I'm also considering getting back into the gym to work out. Work will reimburse me for my gym membership, so I can afford it, and I don't think I need to reiterate the benefits of a fit(ter) body. I may not be willing to go full bore on eating healthy (it's more expensive, and frankly, I hate cooking and find all the healthy eating I've been taught about to be very boring sounding), but there are still things that could be done.
So far, I'm only talking about things that directly impact me. But empowerment ethics recognizes that we can't be truly powerful without empowering others. So how the hell can I work on that? Well, at first glance, it should be easy. I work with developmentally disabled adults as a career, and a huge part of what my company strives to do is empower our clients! Which is great. Unfortunately, I'm burnt out on some major aspects of my work, and simply have no idea how to deal with that. It's the only job I've ever had where I didn't feel like I was just there to make a buck for the higher ups, but it's also a high stress job. I used to have the energy and motivation for it, but lately . . . well. If I can get that back somehow, maybe I can really find ways to empower my clients. I'd like to.

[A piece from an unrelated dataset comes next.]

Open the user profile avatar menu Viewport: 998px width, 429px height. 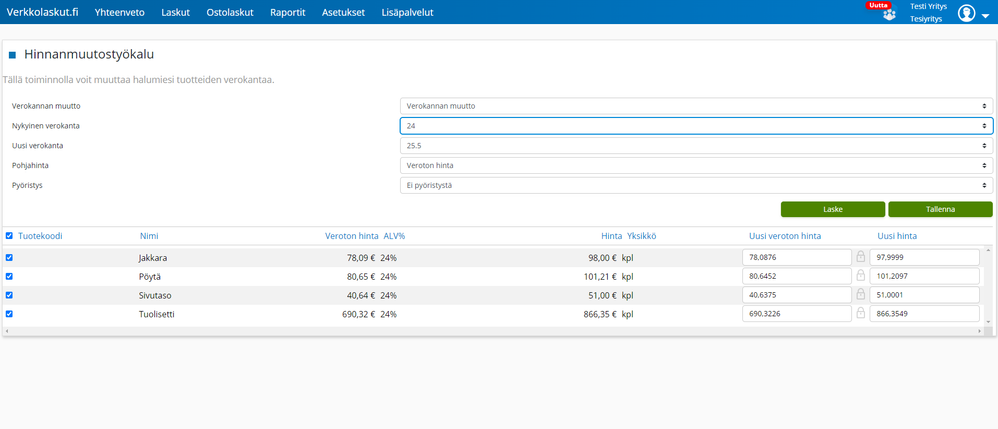966,13
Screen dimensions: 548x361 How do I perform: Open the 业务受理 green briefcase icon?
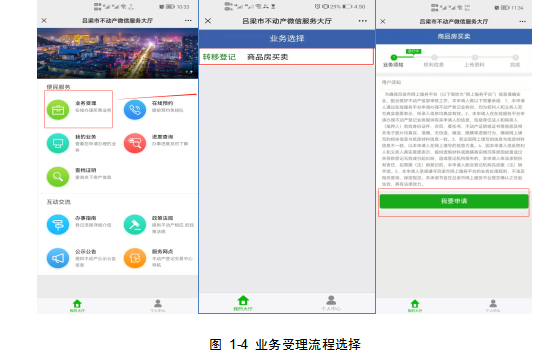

I'd like to think that I could use my writing to empower some of you, my dear readers, but I'm not quite arrogant enough to think that's something I can consistently, and deliberately, do at my current level of ability. Maybe someday, as my skill grows through practice, and I find things to say that could be empowering.
Still, I've noticed something, something surprising. Since provisionally accepting the argument for empowerment ethics, I've been more motivated. I've been motivated to improve, and be better than I have been. I've even noticed that lately when I envy someone's skill, instead of being a discouragement, it's acting as additional motivation. That's kinda weird, but good. And for that productive desire to be better, that motivation to be better, not just for myself but also those around me, I'm grateful.
This process may be slow, but I'm glad I'm undertaking it.